__AIM__
Copy out the rows from the first line through the line with "Click the fifth", requests included. Multiply every coordinate in the answers by 2.15 and round each to a whole number, with halves going up. Leave all other numbers unchanged and give nothing past that line.

__WORKING DATA__
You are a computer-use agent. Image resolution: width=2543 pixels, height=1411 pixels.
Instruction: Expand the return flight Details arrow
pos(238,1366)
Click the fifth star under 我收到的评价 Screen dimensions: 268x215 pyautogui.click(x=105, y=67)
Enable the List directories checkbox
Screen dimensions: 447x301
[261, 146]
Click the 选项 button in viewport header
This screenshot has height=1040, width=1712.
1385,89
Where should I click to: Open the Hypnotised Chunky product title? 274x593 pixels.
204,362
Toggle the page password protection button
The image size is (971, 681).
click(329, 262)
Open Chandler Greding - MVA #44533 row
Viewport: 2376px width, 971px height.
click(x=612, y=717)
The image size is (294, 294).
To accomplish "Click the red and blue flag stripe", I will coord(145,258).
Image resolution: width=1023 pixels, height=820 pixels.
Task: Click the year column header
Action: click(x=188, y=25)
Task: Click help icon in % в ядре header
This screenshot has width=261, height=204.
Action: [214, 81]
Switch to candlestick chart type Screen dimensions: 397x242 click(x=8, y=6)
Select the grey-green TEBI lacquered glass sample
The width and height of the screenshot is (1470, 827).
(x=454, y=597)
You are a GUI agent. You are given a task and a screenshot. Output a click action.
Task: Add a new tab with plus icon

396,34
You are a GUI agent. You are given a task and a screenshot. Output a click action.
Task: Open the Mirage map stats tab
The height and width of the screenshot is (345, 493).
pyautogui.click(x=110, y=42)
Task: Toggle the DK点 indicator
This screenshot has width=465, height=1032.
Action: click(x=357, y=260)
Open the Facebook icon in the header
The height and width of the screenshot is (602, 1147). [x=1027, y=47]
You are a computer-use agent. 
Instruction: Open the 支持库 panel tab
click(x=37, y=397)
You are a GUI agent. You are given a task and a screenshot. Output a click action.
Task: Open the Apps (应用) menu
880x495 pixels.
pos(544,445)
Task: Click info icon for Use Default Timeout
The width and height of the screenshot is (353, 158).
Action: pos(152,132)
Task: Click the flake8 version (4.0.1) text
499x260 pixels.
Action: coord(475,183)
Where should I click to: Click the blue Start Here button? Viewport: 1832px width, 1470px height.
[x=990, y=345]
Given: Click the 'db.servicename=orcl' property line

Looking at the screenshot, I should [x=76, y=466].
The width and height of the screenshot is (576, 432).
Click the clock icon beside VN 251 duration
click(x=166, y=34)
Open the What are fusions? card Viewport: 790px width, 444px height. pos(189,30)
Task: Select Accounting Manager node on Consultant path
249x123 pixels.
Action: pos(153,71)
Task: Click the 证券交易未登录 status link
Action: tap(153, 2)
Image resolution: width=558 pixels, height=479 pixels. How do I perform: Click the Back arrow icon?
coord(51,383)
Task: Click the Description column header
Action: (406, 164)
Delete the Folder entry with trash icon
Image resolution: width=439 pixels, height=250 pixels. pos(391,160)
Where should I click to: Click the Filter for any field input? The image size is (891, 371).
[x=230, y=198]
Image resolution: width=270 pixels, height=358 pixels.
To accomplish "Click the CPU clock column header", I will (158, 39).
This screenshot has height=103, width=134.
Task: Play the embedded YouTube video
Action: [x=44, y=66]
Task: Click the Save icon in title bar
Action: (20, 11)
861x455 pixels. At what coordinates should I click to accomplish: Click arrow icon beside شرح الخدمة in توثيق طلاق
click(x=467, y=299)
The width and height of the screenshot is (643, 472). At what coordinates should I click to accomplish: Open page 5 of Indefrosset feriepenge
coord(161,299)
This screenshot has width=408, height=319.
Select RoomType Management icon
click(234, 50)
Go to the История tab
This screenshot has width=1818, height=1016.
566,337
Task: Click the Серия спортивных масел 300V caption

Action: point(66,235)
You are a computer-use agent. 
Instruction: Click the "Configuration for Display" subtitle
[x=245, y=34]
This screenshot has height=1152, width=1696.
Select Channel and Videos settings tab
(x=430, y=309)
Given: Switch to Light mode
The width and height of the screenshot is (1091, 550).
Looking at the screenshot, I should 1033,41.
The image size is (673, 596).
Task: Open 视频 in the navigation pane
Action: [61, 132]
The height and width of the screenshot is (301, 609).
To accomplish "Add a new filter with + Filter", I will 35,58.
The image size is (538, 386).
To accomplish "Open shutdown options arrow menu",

__TASK OUTPUT__
You are a computer-use agent. Image resolution: width=2543 pixels, height=1411 pixels.
Instruction: Expand the return flight Details arrow
pos(512,2937)
Click the fifth star under 我收到的评价 Screen dimensions: 268x215 pyautogui.click(x=226, y=144)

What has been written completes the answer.